When searching for budget-friendly fountain pens with flex nibs, most people immediately turn to Noodler’s. Fountain Pen Revolution may be a lesser-known brand, but after using several of their pens, I’ve been rather impressed with the bang-for-the-buck they offer. So when I saw that they offer a flex nib pen for under $20, I had to see if it was my cup of tea.
Materials & Construction
The Darjeeling is made of acrylic that FPR offers in a variety of solid colors, as well as a clear demonstrator version. The acrylic is sturdy but definitely has a budget feel to it. It also has a distinctive smell that’s similar to what you’d find with Noodler’s resin pens, though it’s certainly not as pungent. Don’t expect the odor to fade anytime soon, though; I’ve had this pen for almost six months and the smell is just as strong as the day I received it.
Also Read: Opus 88 Koloro Demonstrator Review
The cap screws on and takes 1.75 twists to remove. It features a clip and cap bands that are made of metal and they protrude slightly from the rest of the cap, to the point where you can definitely notice them when running your fingers across. It’s possible that this may be the result of a design decision, but it feels more like the result of imprecise manufacturing tolerances. This suspicion is bolstered by the fact that the cap rings themselves are loose on my pen and can easily be wiggled back and forth within their grooves. On the plus side, the clip is quite flexible and I find it to be a pleasure to use.
One thing I’m certainly not fond of is the included converter, which failed on me the first time I inked it up. Specifically, it started leaking from the slide mechanism that operates the piston. On their website, FPR claims they inspect every pen they sell, but I’m left wondering if that inspection also extends to the included converters. Failure aside, I don’t enjoy the design of the converter, either.
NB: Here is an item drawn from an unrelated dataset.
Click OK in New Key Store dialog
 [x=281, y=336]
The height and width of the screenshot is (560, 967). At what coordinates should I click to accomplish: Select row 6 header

Because the converter uses a sliding mechanism to move the piston rather than a twisting one, it’s harder to make finer adjustments such as when you might want to prime the feed. I tend to prime the feed relatively frequently on budget flex pens to prevent railroading, so any obstacle to doing that can result in frustration. Fortunately, because the Darjeeling accepts standard international converters, I was able to use a spare converter I had, but it’s safe to say the leaky converter didn’t exactly leave the best first impression on me.
Given the pen’s non-metal, seamless construction, it would seem to be a solid candidate for use as an eyedropper, and I can report that it is…with a few caveats. The barrel’s one-piece construction means it won’t leak, but using silicone grease on the threads that pair the section to the barrel is a must. I tried going without it, and the pen quickly started leaking at this seam.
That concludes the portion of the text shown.